Carlos Guerra: TxDOT’s problems warrant not just a fix, but replacement
Outside its own, its contractors’ and Gov. Rick Perry’s offices, the Texas Department of Transportation doesn’t exactly have a bunch of fans.

That was apparent earlier this week when cheers erupted statewide after the Texas Sunset Advisory Commission released its blistering 159-page staff report on the agency.

Created by the Legislature in 1977, the Sunset Commission reviews each of the state’s 150 agencies every 12 years, looking for waste, inefficiency and duplication.

The commission’s 12 members often tweak staff recommendations, then fire them to the Legislature before the agencies are reauthorized.

If an agency is not reauthorized, it dies. This seldom happens, but Sunset recommendations have led to changes, even a few important ones.

One big reason TxDOT’s evaluation got so much ink and air time is that it is unusually harsh and extensive. But it also confronts incredibly contentious Texas issues: TxDOT’s relentless drive to build toll roads, privatize state roads and build the Trans-Texas Corridor that will cut through thousands of acres of private property.

TxDOT’s ham-handed actions have created a broad and deep-seated distrust of the agency, so it wasn’t surprising to read in the staff report’s second paragraph: “Sunset staff found that this … distrust permeated most of TxDOT’s actions and determined that it could not be an effective state transportation agency if trust and confidence were not restored.”

And if that isn’t clear enough, ask the thousands who attended TxDOT’s public hearings on these issues and were treated rudely and then blown off entirely, or the reporters and others who sought public information only to be stonewalled.

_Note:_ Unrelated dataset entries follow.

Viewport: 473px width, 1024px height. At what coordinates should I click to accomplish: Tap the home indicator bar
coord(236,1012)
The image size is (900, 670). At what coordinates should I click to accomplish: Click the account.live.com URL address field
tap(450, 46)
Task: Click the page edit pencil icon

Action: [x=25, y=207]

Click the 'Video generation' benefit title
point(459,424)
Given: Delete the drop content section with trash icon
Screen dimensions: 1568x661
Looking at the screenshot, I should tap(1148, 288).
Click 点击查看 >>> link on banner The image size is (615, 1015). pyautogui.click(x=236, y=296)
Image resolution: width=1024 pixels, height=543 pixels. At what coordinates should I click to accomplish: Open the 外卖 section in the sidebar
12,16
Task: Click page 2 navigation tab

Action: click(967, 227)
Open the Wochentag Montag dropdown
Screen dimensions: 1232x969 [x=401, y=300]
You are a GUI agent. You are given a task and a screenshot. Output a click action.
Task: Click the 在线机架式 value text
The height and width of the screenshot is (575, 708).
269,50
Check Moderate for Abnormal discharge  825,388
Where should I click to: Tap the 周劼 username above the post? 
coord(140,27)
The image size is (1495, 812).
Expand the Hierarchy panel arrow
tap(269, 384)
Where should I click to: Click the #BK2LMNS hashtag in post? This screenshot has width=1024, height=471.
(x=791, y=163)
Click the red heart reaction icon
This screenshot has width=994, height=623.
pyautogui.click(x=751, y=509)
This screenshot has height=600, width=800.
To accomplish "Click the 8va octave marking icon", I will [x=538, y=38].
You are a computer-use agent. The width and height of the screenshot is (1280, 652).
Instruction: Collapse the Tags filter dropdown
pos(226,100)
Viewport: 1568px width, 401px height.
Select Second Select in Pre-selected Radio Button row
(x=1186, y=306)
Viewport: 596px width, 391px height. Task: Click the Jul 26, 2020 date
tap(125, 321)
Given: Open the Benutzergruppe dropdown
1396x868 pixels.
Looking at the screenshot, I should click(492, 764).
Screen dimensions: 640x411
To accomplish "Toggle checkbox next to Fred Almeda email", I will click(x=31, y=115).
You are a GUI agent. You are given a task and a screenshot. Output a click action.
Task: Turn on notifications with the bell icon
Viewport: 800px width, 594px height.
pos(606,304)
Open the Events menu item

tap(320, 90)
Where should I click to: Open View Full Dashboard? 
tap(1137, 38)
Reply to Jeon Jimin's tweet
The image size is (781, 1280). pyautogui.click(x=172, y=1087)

TxDOT — which spends $8 billion annually — is not only dysfunctional, it is clearly hell-bent on pushing an agenda that few outside of the road-construction industry agree with.

But the Sunset report also excoriates its secrecy, and disingenuousness, and for how it remains unaccountable, even to the lawmakers who appropriate its budget. It also details management, bookkeeping and policy-development practices that are, at best, questionable.

TxDOT’s projected $86 billion shortfall, for example, was even disputed by the Governor’s Business Council Transportation Task Force before the state auditor faulted its seriously flawed methodology.

And what about that $1.1 billion accounting error that TxDOT kept under wraps for months? Or the instances in which the propriety of expenditures — like spending millions to promote and lobby for the Trans-Texas Corridor — have been seriously questioned?

And some of its practices have also made it difficult, if not impossible, to verify if appropriations are being spent for their intended purposes.

When the Sunset Commission meets in August to review this report in Austin, they can count on drawing a big crowd.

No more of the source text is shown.